● **PROBLEM**
Can you reproduce the stretch of lines from the one containing "Task: Go back to the previous page" through the one containing "point(50,383)", requests included, with every coordinate in the answers offset by 101?

● **EXERCISE DATA**
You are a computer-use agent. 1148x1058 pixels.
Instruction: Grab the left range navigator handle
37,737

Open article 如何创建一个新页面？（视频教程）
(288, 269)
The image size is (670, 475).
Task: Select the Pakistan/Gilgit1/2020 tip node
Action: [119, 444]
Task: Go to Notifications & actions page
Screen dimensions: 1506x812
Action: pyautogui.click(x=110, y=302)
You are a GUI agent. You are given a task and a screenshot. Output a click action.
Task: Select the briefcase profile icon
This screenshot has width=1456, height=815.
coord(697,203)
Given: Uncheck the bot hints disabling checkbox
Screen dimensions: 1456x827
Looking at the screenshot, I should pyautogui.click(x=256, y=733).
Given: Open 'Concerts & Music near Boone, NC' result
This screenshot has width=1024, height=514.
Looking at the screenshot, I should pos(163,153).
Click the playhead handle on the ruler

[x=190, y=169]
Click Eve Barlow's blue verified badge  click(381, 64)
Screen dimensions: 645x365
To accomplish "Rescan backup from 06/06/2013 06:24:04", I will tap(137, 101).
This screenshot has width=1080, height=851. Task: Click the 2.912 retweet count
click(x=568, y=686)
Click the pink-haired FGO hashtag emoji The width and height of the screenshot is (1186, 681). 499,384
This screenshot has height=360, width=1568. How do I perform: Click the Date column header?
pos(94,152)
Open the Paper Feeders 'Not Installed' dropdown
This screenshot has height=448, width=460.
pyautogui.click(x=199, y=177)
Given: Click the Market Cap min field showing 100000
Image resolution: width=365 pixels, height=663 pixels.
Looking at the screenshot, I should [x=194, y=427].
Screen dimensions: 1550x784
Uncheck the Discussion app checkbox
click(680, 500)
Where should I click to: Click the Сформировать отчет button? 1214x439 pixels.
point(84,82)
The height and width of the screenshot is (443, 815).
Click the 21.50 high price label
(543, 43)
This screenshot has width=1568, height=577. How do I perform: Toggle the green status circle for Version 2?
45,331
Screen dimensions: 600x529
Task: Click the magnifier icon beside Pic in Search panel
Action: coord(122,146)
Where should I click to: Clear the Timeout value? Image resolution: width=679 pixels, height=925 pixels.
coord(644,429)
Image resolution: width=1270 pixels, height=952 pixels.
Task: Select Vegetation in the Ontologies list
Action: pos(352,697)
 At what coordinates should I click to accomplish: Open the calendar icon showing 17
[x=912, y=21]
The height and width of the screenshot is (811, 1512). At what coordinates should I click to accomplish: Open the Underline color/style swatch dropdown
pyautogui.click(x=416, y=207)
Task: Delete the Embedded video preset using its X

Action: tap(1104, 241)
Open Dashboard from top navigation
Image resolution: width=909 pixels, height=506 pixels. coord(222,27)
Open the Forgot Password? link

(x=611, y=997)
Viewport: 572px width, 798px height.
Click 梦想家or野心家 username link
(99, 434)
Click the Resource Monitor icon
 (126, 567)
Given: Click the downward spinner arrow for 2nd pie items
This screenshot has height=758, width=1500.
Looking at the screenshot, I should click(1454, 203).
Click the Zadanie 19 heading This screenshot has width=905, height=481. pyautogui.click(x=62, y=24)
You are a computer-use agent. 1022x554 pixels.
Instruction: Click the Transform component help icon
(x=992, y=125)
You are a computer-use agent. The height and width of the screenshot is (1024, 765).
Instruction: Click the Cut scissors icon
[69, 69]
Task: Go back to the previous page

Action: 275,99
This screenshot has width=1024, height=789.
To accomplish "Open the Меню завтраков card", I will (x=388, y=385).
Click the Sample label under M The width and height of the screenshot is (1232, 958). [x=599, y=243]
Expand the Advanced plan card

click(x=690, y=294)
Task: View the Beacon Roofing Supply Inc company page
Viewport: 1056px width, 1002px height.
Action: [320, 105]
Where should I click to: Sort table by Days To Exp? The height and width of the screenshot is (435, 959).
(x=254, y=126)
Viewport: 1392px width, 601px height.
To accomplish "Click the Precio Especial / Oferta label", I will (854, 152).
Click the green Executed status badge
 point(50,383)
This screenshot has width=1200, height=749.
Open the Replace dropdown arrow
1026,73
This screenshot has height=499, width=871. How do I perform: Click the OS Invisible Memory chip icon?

● **CORRECT RESPONSE**
Task: Go back to the previous page

Action: 376,200
This screenshot has width=1024, height=789.
To accomplish "Open the Меню завтраков card", I will (x=489, y=486).
Click the Sample label under M The width and height of the screenshot is (1232, 958). [x=700, y=344]
Expand the Advanced plan card

click(x=791, y=395)
Task: View the Beacon Roofing Supply Inc company page
Viewport: 1056px width, 1002px height.
Action: [421, 206]
Where should I click to: Sort table by Days To Exp? The height and width of the screenshot is (435, 959).
(x=355, y=227)
Viewport: 1392px width, 601px height.
To accomplish "Click the Precio Especial / Oferta label", I will (955, 253).
Click the green Executed status badge
 point(151,484)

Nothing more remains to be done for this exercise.